Vanessa Robledo now majority owner of Black Coyote Wines
Vanessa Robledo was recently named majority owner and CEO of Black Coyote Wines in Napa by the winery's founder Dr. Ernest Bates. Robledo had been previously been named President in 2008. Under her tenure, Black Coyote has increased its market presence and more than doubled its production and sales of premium Napa Valley wine. As majority owner Robledo will continue to serve as company CEO and will also serve as president of the Ernest Bates Foundation charity.
Robledo has a unique background and rich history in Napa and Sonoma Wine Country. Starting with a great grandfather and grandfather who were part of the Bracero program, Robledo is a fourth generation vineyard worker. The Robledos earned renown as the finest grapevine grafters in Wine Country. Vanessa has worked in vineyards alongside her father and siblings since she was eight years old. Over time she served as president of Robledo Family Winery where she grew the tiny 100 case producer in 1997 to a thriving business doing 20,000 cases a year in 2007. She developed a legendary series of events that paired Robledo Family wines with traditional Mexican food and she opened the very first Mexican American owned tasting room in California; all of which earned her honors as 2008 Hispanic Entrepreneur of the Year. Now, the 34-year-old Hispanic woman is majority owner of a prestigious Napa Valley winery.
“I’ve been very fortunate to have a lot of success in this business,” said Robledo, “but now working with Dr. Bates and the Foundation, I’ll be able to give back to this industry and that is very exciting.” The Ernest Bates Foundation focuses on providing educational opportunities for less privileged African-American and Hispanic children. They have already helped with funding for the Roseland Charter School in Santa Rosa. The school targets students likely to drop out of school and stimulates them with an education rich environment that focuses on advancing to a college education. The success rate is amazing with more than 90 percent of the graduates going on to attend college.

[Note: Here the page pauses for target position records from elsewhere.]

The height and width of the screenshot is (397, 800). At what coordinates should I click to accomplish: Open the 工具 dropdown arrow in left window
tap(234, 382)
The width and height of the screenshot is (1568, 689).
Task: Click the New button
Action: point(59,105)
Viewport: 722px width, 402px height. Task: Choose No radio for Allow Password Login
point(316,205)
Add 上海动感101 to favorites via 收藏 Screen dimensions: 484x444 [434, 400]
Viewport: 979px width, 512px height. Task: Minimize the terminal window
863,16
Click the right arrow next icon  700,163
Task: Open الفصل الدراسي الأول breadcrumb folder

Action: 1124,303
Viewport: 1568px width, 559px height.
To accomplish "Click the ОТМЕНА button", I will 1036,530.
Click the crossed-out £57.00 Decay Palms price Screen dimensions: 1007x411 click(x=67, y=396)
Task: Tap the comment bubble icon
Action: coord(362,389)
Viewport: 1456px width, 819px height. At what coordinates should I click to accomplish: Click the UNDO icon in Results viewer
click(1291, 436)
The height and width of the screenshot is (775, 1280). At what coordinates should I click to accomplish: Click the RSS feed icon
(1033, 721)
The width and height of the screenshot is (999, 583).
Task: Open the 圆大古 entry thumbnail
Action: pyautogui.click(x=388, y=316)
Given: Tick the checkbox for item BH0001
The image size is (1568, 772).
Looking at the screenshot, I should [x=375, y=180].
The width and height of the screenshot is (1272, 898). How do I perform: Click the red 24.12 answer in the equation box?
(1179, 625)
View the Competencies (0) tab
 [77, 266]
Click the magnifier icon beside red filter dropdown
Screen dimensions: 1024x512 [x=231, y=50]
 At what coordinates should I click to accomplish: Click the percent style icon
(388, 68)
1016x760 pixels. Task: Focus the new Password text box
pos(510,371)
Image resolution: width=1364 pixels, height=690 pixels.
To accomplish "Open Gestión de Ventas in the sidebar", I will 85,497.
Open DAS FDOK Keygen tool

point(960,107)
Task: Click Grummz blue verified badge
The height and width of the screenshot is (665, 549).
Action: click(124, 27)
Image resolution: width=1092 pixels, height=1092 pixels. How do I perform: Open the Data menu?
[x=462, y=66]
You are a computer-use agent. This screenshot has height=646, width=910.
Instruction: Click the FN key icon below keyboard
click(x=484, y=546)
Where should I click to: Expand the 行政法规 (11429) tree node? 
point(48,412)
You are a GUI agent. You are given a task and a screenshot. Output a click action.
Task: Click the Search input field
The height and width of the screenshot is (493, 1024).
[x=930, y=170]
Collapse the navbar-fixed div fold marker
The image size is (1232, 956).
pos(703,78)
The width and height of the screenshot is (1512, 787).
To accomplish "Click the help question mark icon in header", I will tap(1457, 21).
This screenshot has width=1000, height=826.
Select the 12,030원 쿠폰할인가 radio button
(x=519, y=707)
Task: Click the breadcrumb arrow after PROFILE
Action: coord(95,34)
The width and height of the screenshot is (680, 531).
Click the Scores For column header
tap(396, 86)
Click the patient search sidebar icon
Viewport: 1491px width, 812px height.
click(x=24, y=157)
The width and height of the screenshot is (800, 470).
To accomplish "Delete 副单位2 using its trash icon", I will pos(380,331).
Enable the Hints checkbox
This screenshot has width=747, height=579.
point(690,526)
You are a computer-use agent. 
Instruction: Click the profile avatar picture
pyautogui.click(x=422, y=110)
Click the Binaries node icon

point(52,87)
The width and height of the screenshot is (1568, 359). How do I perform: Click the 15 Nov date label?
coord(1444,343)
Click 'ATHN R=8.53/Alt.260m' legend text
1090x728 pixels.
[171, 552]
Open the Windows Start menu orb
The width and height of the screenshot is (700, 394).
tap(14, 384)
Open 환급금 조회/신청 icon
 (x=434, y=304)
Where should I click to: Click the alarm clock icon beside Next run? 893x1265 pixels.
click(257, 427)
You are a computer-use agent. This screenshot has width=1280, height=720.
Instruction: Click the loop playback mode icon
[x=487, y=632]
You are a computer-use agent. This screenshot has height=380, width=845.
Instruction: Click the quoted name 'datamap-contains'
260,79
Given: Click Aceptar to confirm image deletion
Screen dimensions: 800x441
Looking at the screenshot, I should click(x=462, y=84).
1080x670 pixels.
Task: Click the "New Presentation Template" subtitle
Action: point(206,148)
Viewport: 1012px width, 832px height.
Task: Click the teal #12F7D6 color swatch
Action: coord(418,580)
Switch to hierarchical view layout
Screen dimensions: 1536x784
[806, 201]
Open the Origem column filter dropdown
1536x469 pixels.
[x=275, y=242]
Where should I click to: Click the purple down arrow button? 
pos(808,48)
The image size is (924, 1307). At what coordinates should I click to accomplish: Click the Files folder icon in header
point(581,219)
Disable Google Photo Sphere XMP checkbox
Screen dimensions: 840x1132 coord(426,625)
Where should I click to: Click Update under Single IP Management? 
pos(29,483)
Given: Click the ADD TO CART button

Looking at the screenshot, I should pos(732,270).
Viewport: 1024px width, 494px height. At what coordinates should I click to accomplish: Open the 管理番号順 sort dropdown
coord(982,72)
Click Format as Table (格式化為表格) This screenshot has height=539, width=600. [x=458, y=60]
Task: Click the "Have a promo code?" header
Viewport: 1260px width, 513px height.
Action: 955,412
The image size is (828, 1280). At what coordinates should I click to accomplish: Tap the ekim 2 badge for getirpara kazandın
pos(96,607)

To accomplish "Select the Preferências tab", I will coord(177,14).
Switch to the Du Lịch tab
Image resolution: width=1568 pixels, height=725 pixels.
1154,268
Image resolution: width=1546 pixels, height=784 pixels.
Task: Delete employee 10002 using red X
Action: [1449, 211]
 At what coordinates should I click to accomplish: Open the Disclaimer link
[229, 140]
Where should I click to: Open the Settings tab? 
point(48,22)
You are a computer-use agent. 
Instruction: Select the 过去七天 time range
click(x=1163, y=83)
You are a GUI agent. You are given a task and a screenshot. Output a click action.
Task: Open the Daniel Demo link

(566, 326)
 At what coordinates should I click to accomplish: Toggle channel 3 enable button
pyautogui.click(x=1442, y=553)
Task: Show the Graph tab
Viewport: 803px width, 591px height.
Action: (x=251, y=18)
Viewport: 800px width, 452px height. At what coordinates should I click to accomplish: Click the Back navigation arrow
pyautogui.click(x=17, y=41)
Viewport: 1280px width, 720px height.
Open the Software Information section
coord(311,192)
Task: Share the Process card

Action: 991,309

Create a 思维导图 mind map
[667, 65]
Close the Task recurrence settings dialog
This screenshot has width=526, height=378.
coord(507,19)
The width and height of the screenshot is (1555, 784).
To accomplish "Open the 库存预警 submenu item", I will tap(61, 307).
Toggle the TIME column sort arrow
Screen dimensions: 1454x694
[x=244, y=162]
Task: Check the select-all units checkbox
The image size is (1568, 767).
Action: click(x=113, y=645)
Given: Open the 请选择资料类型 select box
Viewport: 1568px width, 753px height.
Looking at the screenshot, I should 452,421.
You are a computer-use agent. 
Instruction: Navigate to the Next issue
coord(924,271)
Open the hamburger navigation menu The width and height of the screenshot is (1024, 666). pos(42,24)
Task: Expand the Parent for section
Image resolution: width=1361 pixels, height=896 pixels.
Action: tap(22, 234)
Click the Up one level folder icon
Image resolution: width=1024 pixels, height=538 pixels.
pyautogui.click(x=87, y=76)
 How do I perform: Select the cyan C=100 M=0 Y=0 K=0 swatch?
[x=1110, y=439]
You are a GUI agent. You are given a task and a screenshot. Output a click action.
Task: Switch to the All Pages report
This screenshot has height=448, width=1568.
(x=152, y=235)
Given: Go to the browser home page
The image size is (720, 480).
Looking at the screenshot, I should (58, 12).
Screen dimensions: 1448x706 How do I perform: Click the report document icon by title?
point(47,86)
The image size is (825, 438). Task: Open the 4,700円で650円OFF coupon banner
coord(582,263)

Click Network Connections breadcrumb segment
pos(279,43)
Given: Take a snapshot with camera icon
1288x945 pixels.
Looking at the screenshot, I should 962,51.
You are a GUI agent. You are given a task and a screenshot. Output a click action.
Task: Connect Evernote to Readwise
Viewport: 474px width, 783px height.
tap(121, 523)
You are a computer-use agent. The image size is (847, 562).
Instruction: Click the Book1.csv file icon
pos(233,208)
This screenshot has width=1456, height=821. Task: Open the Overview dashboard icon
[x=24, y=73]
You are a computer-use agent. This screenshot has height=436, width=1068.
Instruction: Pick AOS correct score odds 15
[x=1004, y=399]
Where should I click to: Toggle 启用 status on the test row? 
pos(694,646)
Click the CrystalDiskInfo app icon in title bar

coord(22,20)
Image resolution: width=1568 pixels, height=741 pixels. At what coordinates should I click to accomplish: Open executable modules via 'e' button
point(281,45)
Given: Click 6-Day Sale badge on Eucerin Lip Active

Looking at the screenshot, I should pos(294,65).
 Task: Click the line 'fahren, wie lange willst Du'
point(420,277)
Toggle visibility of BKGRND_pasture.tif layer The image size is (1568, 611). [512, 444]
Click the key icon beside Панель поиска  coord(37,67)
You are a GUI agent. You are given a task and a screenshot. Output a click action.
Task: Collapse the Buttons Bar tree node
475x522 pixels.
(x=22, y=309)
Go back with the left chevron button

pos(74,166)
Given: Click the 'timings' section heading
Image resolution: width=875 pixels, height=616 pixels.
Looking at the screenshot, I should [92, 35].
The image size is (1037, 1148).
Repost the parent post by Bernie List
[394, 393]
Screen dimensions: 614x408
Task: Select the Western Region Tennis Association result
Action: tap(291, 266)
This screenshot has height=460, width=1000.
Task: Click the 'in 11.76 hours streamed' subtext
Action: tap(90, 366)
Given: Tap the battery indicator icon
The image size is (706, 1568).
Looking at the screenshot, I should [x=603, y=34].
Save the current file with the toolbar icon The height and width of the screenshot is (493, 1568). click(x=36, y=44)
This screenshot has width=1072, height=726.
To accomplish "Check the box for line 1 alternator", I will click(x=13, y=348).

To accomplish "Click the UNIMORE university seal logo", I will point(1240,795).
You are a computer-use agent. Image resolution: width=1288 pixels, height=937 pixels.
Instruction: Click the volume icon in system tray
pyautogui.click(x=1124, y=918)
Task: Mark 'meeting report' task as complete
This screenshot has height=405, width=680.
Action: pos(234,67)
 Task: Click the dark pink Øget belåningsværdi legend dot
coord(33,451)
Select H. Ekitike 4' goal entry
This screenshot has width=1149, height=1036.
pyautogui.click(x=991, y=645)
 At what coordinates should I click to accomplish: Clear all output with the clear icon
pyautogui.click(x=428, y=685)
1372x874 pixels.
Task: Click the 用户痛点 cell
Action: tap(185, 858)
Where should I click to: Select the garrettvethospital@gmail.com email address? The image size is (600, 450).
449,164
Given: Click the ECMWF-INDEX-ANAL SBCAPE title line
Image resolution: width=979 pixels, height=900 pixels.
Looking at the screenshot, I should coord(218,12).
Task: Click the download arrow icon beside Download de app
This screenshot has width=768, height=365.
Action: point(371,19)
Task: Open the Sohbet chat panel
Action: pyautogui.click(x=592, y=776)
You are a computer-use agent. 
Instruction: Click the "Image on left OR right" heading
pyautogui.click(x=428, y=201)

The Foundation is getting ready to fund a second project known as the El Verano Pre-School. This school focuses on 24 students all below poverty level, mostly children of vineyard and winery workers. They tend to be non-English speakers. The intent is to teach them fluency in English before they attend Kindergarten, thereby giving them a good chance for success in public schools.
“When my brother and I went to school, we were the only two Hispanics in our class. English was all around us,” said an impassioned Robledo. “That’s not the case anymore. Most of these kids speak Spanish. Their friends and neighbors all speak Spanish, and the opportunities to learn English aren’t as great. These kids are going to grow up fast. They’ll have to translate for their parents, and work to help support their families. The only real chance they will have is if they get a good education. It is our hope that the Foundation will help them get one.”
Black Coyote wines are harvested from some of Napa Valley’s premium vineyards. Julian Gonzalez, who gained renown with Paul Hobbs, works as winemaker. The owners list for Black Coyote includes and is headed by Dr. Ernest Bates MD, founder of American Shared Hospital Services and a prime moving force behind the proliferation of Gamma Knife radiosurgery. Other partners include Stanley S. Trotman and John F. Ruffle.